> Work required
Given the records that follow, return each one verbatim.

> The data
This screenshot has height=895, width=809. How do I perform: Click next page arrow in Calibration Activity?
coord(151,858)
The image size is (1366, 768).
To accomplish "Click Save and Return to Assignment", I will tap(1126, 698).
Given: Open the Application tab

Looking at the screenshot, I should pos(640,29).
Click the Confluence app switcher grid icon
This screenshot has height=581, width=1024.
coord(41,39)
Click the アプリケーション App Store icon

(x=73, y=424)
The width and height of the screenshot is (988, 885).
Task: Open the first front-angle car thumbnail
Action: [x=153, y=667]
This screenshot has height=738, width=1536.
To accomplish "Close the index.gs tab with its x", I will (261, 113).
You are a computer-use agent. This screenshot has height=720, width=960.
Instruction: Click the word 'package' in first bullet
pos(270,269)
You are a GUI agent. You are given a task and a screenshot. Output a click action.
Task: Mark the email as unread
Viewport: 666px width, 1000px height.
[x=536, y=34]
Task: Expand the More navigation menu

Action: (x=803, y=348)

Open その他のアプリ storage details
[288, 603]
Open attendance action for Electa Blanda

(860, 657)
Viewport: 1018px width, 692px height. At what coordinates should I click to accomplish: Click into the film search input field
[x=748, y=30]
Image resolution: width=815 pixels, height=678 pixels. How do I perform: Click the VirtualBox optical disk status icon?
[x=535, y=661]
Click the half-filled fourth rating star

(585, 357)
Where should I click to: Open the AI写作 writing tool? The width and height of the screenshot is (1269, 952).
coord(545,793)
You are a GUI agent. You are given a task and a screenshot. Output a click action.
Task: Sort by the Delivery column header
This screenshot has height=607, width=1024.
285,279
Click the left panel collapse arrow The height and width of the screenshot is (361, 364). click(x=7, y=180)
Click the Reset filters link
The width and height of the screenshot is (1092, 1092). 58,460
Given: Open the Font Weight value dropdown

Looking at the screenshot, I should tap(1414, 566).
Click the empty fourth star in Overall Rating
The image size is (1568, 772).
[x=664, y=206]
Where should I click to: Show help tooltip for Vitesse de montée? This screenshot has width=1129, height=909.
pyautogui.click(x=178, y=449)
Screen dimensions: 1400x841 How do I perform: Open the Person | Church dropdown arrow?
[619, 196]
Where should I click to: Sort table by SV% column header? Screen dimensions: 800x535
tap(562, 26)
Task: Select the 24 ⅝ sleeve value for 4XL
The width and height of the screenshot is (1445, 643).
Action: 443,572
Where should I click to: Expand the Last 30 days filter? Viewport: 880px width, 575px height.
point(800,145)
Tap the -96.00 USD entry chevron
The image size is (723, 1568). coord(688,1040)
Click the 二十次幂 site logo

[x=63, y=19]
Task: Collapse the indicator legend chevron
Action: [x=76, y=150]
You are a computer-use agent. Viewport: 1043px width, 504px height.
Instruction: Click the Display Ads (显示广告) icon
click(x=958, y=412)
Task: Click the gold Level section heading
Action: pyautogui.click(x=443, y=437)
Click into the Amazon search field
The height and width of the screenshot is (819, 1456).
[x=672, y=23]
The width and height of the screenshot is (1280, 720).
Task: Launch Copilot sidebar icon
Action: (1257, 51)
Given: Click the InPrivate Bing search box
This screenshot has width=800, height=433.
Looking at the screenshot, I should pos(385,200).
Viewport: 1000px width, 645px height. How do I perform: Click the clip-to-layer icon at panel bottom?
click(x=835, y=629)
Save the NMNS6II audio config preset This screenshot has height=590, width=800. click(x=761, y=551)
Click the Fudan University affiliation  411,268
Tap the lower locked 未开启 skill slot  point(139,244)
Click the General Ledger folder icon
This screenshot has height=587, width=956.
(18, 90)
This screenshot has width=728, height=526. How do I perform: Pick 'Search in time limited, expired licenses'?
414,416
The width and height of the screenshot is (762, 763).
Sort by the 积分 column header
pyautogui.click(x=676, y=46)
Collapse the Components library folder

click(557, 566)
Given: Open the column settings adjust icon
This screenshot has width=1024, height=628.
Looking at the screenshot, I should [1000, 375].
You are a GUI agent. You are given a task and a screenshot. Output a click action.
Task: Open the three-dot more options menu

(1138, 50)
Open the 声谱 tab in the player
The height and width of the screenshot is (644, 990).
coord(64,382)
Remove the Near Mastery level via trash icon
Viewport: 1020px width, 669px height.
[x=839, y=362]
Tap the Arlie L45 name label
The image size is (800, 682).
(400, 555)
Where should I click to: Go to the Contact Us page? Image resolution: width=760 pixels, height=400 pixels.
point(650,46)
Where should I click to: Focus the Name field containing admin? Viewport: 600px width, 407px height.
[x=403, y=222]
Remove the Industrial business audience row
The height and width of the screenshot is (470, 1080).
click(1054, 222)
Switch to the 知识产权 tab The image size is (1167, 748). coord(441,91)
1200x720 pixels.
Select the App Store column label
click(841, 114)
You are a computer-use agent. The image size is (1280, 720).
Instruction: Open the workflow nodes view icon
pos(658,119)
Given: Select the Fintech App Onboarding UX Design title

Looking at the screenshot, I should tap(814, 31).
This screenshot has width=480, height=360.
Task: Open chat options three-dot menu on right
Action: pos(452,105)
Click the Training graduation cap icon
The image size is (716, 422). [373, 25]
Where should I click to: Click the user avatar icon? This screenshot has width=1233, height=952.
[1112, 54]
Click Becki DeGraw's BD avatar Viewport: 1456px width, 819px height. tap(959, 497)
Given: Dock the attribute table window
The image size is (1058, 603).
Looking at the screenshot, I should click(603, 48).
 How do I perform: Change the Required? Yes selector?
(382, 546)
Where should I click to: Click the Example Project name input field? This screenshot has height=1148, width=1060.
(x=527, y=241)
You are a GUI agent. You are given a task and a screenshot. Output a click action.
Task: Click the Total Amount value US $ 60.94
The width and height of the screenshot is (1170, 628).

> Solution to this task
This screenshot has height=895, width=809. How do I perform: Click next page arrow in Calibration Activity?
coord(151,858)
The image size is (1366, 768).
To accomplish "Click Save and Return to Assignment", I will tap(1126, 698).
Given: Open the Application tab

Looking at the screenshot, I should pos(640,29).
Click the Confluence app switcher grid icon
This screenshot has height=581, width=1024.
coord(41,39)
Click the アプリケーション App Store icon

(x=73, y=424)
The width and height of the screenshot is (988, 885).
Task: Open the first front-angle car thumbnail
Action: [x=153, y=667]
This screenshot has height=738, width=1536.
To accomplish "Close the index.gs tab with its x", I will (261, 113).
You are a computer-use agent. This screenshot has height=720, width=960.
Instruction: Click the word 'package' in first bullet
pos(270,269)
You are a GUI agent. You are given a task and a screenshot. Output a click action.
Task: Mark the email as unread
Viewport: 666px width, 1000px height.
[x=536, y=34]
Task: Expand the More navigation menu

Action: (x=803, y=348)

Open その他のアプリ storage details
[288, 603]
Open attendance action for Electa Blanda

(860, 657)
Viewport: 1018px width, 692px height. At what coordinates should I click to accomplish: Click into the film search input field
[x=748, y=30]
Image resolution: width=815 pixels, height=678 pixels. How do I perform: Click the VirtualBox optical disk status icon?
[x=535, y=661]
Click the half-filled fourth rating star

(585, 357)
Where should I click to: Open the AI写作 writing tool? The width and height of the screenshot is (1269, 952).
coord(545,793)
You are a GUI agent. You are given a task and a screenshot. Output a click action.
Task: Sort by the Delivery column header
This screenshot has height=607, width=1024.
285,279
Click the left panel collapse arrow The height and width of the screenshot is (361, 364). click(x=7, y=180)
Click the Reset filters link
The width and height of the screenshot is (1092, 1092). 58,460
Given: Open the Font Weight value dropdown

Looking at the screenshot, I should tap(1414, 566).
Click the empty fourth star in Overall Rating
The image size is (1568, 772).
[x=664, y=206]
Where should I click to: Show help tooltip for Vitesse de montée? This screenshot has width=1129, height=909.
pyautogui.click(x=178, y=449)
Screen dimensions: 1400x841 How do I perform: Open the Person | Church dropdown arrow?
[619, 196]
Where should I click to: Sort table by SV% column header? Screen dimensions: 800x535
tap(562, 26)
Task: Select the 24 ⅝ sleeve value for 4XL
The width and height of the screenshot is (1445, 643).
Action: 443,572
Where should I click to: Expand the Last 30 days filter? Viewport: 880px width, 575px height.
point(800,145)
Tap the -96.00 USD entry chevron
The image size is (723, 1568). coord(688,1040)
Click the 二十次幂 site logo

[x=63, y=19]
Task: Collapse the indicator legend chevron
Action: [x=76, y=150]
You are a computer-use agent. Viewport: 1043px width, 504px height.
Instruction: Click the Display Ads (显示广告) icon
click(x=958, y=412)
Task: Click the gold Level section heading
Action: pyautogui.click(x=443, y=437)
Click into the Amazon search field
The height and width of the screenshot is (819, 1456).
[x=672, y=23]
The width and height of the screenshot is (1280, 720).
Task: Launch Copilot sidebar icon
Action: (1257, 51)
Given: Click the InPrivate Bing search box
This screenshot has width=800, height=433.
Looking at the screenshot, I should pos(385,200).
Viewport: 1000px width, 645px height. How do I perform: Click the clip-to-layer icon at panel bottom?
click(x=835, y=629)
Save the NMNS6II audio config preset This screenshot has height=590, width=800. click(x=761, y=551)
Click the Fudan University affiliation  411,268
Tap the lower locked 未开启 skill slot  point(139,244)
Click the General Ledger folder icon
This screenshot has height=587, width=956.
(18, 90)
This screenshot has width=728, height=526. How do I perform: Pick 'Search in time limited, expired licenses'?
414,416
The width and height of the screenshot is (762, 763).
Sort by the 积分 column header
pyautogui.click(x=676, y=46)
Collapse the Components library folder

click(557, 566)
Given: Open the column settings adjust icon
This screenshot has width=1024, height=628.
Looking at the screenshot, I should [1000, 375].
You are a GUI agent. You are given a task and a screenshot. Output a click action.
Task: Open the three-dot more options menu

(1138, 50)
Open the 声谱 tab in the player
The height and width of the screenshot is (644, 990).
coord(64,382)
Remove the Near Mastery level via trash icon
Viewport: 1020px width, 669px height.
[x=839, y=362]
Tap the Arlie L45 name label
The image size is (800, 682).
(400, 555)
Where should I click to: Go to the Contact Us page? Image resolution: width=760 pixels, height=400 pixels.
point(650,46)
Where should I click to: Focus the Name field containing admin? Viewport: 600px width, 407px height.
[x=403, y=222]
Remove the Industrial business audience row
The height and width of the screenshot is (470, 1080).
click(1054, 222)
Switch to the 知识产权 tab The image size is (1167, 748). coord(441,91)
1200x720 pixels.
Select the App Store column label
click(841, 114)
You are a computer-use agent. The image size is (1280, 720).
Instruction: Open the workflow nodes view icon
pos(658,119)
Given: Select the Fintech App Onboarding UX Design title

Looking at the screenshot, I should tap(814, 31).
This screenshot has width=480, height=360.
Task: Open chat options three-dot menu on right
Action: pos(452,105)
Click the Training graduation cap icon
The image size is (716, 422). [373, 25]
Where should I click to: Click the user avatar icon? This screenshot has width=1233, height=952.
[1112, 54]
Click Becki DeGraw's BD avatar Viewport: 1456px width, 819px height. tap(959, 497)
Given: Dock the attribute table window
The image size is (1058, 603).
Looking at the screenshot, I should click(603, 48).
 How do I perform: Change the Required? Yes selector?
(382, 546)
Where should I click to: Click the Example Project name input field? This screenshot has height=1148, width=1060.
(x=527, y=241)
You are a GUI agent. You are given a task and a screenshot. Output a click action.
Task: Click the Total Amount value US $ 60.94
The width and height of the screenshot is (1170, 628).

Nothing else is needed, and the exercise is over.